ASSIGNMENT: Show me every line in the listing that has the word "computer".

-- Opening Marker --

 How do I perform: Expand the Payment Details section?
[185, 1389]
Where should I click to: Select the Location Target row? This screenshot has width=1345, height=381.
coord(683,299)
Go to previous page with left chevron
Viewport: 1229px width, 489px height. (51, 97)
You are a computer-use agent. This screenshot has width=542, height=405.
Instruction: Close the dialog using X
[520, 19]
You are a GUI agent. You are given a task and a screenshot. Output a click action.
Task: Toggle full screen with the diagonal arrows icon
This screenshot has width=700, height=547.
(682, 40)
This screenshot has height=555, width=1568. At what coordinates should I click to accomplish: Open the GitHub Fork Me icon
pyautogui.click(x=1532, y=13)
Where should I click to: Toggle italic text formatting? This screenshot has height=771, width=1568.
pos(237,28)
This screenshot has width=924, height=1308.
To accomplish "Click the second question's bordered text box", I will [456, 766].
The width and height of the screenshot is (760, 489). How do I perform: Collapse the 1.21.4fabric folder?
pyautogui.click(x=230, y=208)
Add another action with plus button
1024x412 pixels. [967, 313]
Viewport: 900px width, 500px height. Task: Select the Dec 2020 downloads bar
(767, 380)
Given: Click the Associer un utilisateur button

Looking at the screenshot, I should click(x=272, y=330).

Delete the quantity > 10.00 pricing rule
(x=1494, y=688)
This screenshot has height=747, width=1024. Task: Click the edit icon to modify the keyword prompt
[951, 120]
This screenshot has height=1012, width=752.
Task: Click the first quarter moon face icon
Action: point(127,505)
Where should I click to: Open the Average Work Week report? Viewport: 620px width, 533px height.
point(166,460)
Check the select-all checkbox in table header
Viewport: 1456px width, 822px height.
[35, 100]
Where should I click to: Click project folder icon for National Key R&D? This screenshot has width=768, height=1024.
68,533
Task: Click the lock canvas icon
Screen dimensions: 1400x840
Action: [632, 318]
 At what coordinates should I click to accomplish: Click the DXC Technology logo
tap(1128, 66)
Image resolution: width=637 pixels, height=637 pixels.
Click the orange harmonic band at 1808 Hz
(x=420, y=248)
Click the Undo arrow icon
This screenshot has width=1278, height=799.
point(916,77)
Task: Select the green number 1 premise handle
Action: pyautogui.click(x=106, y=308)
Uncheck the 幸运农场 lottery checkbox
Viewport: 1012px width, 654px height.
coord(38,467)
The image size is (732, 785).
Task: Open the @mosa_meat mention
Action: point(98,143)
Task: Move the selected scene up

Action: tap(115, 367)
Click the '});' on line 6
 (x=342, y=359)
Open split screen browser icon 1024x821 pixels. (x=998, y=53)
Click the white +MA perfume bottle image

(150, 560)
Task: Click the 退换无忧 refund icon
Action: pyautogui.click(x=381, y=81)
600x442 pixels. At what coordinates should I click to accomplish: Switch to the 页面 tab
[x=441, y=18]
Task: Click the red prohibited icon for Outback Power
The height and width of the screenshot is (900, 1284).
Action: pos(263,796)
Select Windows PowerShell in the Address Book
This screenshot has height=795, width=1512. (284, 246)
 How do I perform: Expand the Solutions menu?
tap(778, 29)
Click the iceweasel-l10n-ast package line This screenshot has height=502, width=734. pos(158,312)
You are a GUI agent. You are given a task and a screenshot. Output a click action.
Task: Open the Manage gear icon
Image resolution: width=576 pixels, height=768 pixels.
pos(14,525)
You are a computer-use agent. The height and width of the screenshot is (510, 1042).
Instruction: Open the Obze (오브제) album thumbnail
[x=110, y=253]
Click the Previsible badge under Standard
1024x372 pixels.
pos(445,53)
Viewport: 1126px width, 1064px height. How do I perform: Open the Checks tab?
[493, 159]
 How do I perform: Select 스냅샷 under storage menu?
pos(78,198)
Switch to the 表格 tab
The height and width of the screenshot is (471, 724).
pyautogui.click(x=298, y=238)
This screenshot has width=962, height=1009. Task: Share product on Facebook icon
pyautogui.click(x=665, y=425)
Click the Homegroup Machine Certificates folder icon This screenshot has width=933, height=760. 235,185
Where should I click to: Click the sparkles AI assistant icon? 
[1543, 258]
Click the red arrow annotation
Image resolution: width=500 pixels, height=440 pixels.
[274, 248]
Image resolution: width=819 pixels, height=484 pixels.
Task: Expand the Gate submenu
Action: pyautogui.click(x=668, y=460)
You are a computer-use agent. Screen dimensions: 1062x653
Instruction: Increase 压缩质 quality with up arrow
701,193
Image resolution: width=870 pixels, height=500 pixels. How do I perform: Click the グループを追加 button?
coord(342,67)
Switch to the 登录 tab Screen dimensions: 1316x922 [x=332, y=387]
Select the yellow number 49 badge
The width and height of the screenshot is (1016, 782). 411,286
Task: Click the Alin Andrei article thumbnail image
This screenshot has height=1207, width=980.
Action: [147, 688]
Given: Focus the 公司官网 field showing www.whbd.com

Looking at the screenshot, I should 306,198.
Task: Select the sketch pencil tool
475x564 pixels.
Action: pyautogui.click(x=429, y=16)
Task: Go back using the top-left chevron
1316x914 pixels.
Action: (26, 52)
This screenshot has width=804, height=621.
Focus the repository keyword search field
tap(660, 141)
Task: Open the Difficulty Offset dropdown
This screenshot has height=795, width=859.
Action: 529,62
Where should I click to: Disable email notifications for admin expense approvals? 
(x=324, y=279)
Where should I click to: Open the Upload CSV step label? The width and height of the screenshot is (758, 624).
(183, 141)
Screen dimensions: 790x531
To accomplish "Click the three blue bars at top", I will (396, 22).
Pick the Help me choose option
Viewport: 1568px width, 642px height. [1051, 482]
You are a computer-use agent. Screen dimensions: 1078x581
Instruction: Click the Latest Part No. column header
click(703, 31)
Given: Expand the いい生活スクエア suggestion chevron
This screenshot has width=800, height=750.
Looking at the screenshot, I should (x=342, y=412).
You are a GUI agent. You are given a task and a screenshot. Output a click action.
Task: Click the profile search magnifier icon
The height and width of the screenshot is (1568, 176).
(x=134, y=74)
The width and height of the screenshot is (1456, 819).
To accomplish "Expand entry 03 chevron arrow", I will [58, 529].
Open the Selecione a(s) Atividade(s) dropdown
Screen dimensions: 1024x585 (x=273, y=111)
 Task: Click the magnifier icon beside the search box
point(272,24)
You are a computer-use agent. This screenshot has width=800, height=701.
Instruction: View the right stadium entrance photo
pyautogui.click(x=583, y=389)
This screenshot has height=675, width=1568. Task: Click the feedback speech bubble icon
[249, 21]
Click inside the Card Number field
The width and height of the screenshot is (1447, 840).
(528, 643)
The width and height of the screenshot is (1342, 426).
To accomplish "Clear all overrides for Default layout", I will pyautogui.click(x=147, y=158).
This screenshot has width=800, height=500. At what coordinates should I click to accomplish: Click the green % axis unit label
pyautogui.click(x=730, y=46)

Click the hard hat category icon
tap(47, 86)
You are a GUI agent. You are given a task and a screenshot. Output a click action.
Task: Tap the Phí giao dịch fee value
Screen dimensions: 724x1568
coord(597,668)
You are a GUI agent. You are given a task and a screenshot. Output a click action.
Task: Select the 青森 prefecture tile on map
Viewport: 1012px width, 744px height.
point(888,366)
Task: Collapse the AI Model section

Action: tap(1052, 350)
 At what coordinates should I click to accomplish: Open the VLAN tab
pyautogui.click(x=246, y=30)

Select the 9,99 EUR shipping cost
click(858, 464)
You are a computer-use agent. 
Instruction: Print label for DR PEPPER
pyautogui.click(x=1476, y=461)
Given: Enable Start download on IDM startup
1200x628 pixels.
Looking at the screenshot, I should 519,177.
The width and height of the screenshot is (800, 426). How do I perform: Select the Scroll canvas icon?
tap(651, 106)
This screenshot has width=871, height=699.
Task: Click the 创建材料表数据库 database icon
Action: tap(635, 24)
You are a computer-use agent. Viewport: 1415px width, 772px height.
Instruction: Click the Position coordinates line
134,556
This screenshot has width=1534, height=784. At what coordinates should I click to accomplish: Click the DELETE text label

-- Closing Marker --

TASK RESPONSE:
You are a computer-use agent. This screenshot has width=542, height=405.
You are a computer-use agent. The height and width of the screenshot is (510, 1042).
You are a computer-use agent. Screen dimensions: 1062x653
You are a computer-use agent. Screen dimensions: 1078x581
You are a computer-use agent. This screenshot has width=800, height=701.
You are a computer-use agent. 
You are a computer-use agent. Viewport: 1415px width, 772px height.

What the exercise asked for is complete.